Recruit a diverse group of people. Make sure you’re selecting from a pool of candidates diverse in gender, race, ethnicity and background, Churches said, and that “hiring practices are in keeping with their company’s values.”

Be transparent about pay. Disclosing gender discrepancies in pay can help reduce the gender wage gap, according to research published this week in the Harvard Business Review — as well as boost the number of women being hired and the number of female workers promoted from low on the totem pole into more senior roles.

Transparency on an individual basis helps, too. “Lots of research shows that when you know what other people are making and other people know what you’re making, it enables you to better negotiate for what it is you feel you deserve and create more of a level playing field,” Anna Beninger, senior director of research at the women’s leadership research nonprofit Catalyst, told Moneyish. “I talk openly about my salary with all of my friends, with my colleagues, with anyone who wants to talk about it — especially women — because we have to tear down the fear that’s sort of been ingrained in us about money.” The more you discuss salary, she added, the more you demystify it.

If you’re not in a position of power, seek out opportunities to educate decision-makers within your organization on the benefits of diversity, said Alison Cook, a Utah State University professor of management who studies diversity in the workplace. Cook “took every opportunity (she) could to bring it up” at her own university, she said, like during one presentation she gave to an advisory board.

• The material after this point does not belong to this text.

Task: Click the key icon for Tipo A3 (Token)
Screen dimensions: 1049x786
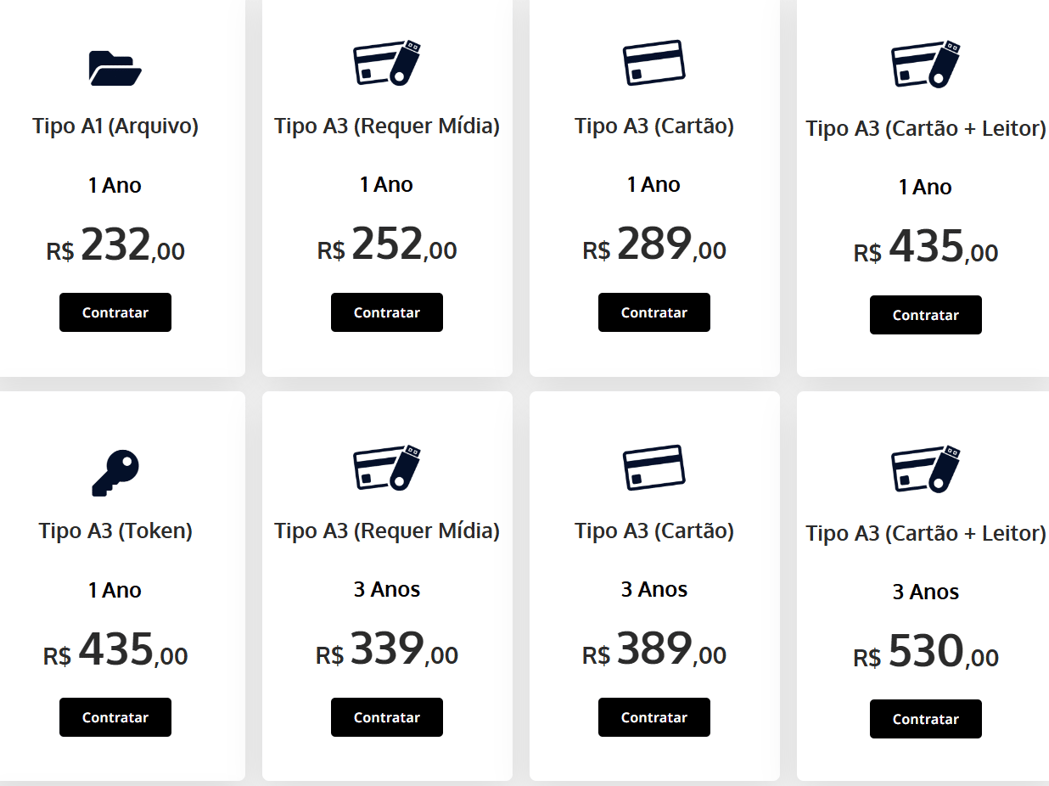Action: (x=115, y=473)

After she talked about what the school could do to increase its diversity, two people followed up to seek additional information.

“(Some leaders) want to make the change … but they don’t even know where to start,” Cook said. “So you give them some of the basics, and I do think that helped.”

Watch your words. The words you use while interacting with colleagues on a daily basis are “incredibly impactful, and can reinforce biases without you even knowing it,” Beninger said. For example, instead of calling a female coworker’s style “abrasive” — which can help reinforce the double-bind that women in leadership often face — keep the focus on her work. And rather than remarking that a woman is “helpful,” thereby relegating her to a support role and potentially hurting her chances of scoring a leadership opportunity, talk about her contributions.

Men, particularly those in power, need to play a part. “Because men hold the vast majority of power, men have to actively be engaged in participating in all of these efforts to level the playing field,” Beninger said. On a day-to-day basis, she added, they can intervene in any workplace microaggressions or sexist comments they witness against women. “They need to interrupt that bias and be real role models with their peers.”

Normalize the use of work flexibility. Working moms can fall prey to the stigma associated with using flexible working arrangements to care for their kids, Beninger pointed out. So working dads, child-free folks and anyone else can counter that by being transparent about their own reasons for using flexibility, whether it’s to care for a child, hit up a yoga class or meet with the plumber. “If you can create a culture that is conducive to anybody using flexibility for any reason they want and that’s not held against them,” she said, “that can go a long way.”

Advocate for your colleagues. One simple way to do that is to send a thank-you or congrats email to a coworker who has helped you or done particularly impressive work, Beninger said, and Cc their boss or others with power and influence. If it feels weird to copy the boss, encourage your colleague to forward the message along or use it in a performance review, she said. “Women are socialized to be modest and to not champion themselves. The beautiful thing about these emails is that women are using other people’s words,” she said. “It goes a long way to boosting women’s visibility when they may not necessarily feel comfortable doing it themselves.”